**WHAT YOU WILL DO:**
Starting at the line that contains "You are a GUI", repeat each line of the listing below through the last one, exactly, and leave out every picture.

--------------------

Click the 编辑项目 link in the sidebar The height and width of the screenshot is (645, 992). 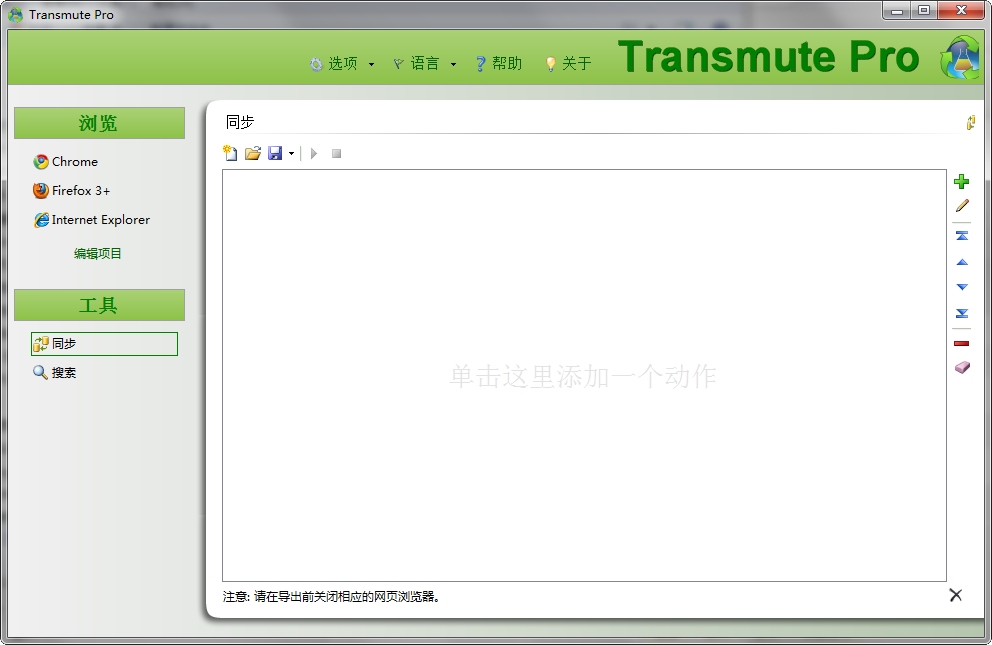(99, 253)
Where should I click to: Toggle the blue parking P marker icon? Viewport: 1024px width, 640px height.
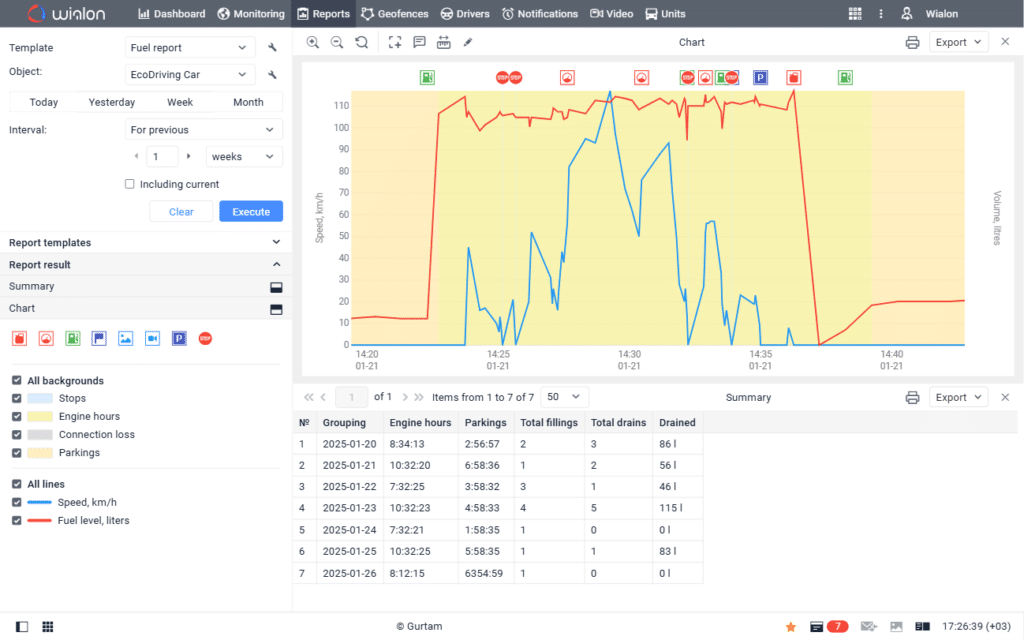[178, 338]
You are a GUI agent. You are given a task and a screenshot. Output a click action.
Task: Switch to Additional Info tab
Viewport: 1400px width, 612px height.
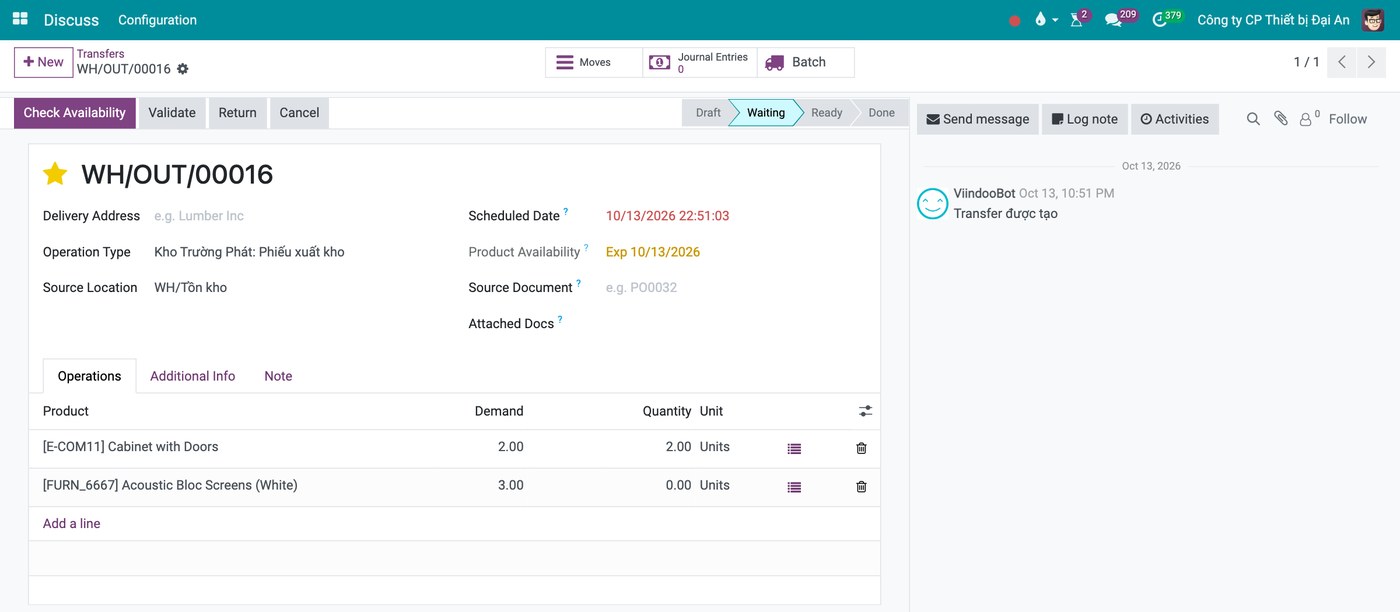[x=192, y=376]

--------------------

**WRITTEN RESPONSE:**
You are a GUI agent. You are given a task and a screenshot. Output a click action.
Task: Switch to Additional Info tab
Viewport: 1400px width, 612px height.
[x=192, y=376]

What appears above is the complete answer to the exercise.